Klagt Den Haag Milošević an?

■ Ein Abgeordneter aus Serbien will dem UN-Tribunal Beweise für Kriegsverbrechen des Präsidenten vorlegen

Genf/Belgrad (taz/dpa/AFP) – Dem serbischen Präsidenten Slobodan Milošević ist erstmals auch von serbischer Seite die Beteiligung an Kriegsverbrechen vorgeworfen worden. Damit wurden die Bemühungen der USA und der anderen vier Staaten der Kontaktgruppe, ihren „wichtigsten Partner“ im Friedensprozeß vor einer Anklage durch das Internationale Kriegsverbrechertribunal zu bewahren, erheblich erschwert.

In einem Interview mit der unabhängigen Belgrader Zeitung Naša Borba erklärte der Freischärlerbefehlshaber und Parlamentarier der extrem nationalistischen Radikalen Partei Branislav Vakić, Milošević habe Kriegsverbrechen in Bosnien und Kroatien angeordnet. „Ich besitze unwiderlegbare Beweise für Kriegsverbrechen und Bereicherung, begangen von den serbischen Behörden mit Milošević an der Spitze“, erklärte Vakić und kündigte an, er wolle vor dem Tribunal in Den Haag gegen Milošević aussagen. Die Beschuldigungen fallen zusammen mit dem Bemühen des südserbischen Bezirksverbandes Niš der Sozialistischen Partei von Milošević, den Präsidenten nach dem Abkommen von Dayton für den Friedensnobelpreis zu nominieren.

Laut Vakić hat Milošević in Befehlen an seinen Innenminister Zoran Sokolović sowie den hohen Geheimdienstfunktionär Frank Simatović-Frenki die Bewaffnung der Tschetnik-Freischärler und ihren Einsatz in Bosnien und Kroatien angeordnet. Unter anderem will Vakić Beweise für die Ermordung muslimischer Zivilisten in den ostbosnischen Städten Srebrenica, Bratunac, Zvornik und Vlasenica durch Einheiten der serbischen Sonderpolizei im Februar und April 1993 gesammelt haben. Außerdem verfügt er angeblich über Belege für die Beteiligung von Einheiten der (damals noch so bezeichneten) jugoslawischen Volksarmee an Plünderungen im ostkroatischen Vukovar nach der Eroberung der Stadt im November 1992.

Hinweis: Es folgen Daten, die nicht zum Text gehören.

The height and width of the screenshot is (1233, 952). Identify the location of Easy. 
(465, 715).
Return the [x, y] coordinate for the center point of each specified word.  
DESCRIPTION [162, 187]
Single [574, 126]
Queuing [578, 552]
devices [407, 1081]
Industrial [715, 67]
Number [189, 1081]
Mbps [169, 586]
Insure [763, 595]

Dem Tribunal in Den Haag liegt bereits eine Fülle von Hinweisen und Beweisen vor, durch die Milošević, Mitglieder seiner Regierung und die Armeeführung in Belgrad belastet werden. Aussagen, die Milošević belasten, finden sich auch in der BBC-Dokumentation „Der Tod Jugoslawiens“, die das ZDF derzeit unter dem Titel „Der Bruderkrieg“ ausstrahlt.

Im Falle der Eroberung von Srebrenica wurden gestern neue Vorwürfe gegen die dort stationierten niederländischen Blauhelme erhoben. Danach soll sich das UN- Bataillon während der Eroberung der Enklave im Juli geweigert haben, schwerverletzte Muslime zu behandeln. Das Verteidigungsministerium in Den Haag wies die Beschuldigungen zurück.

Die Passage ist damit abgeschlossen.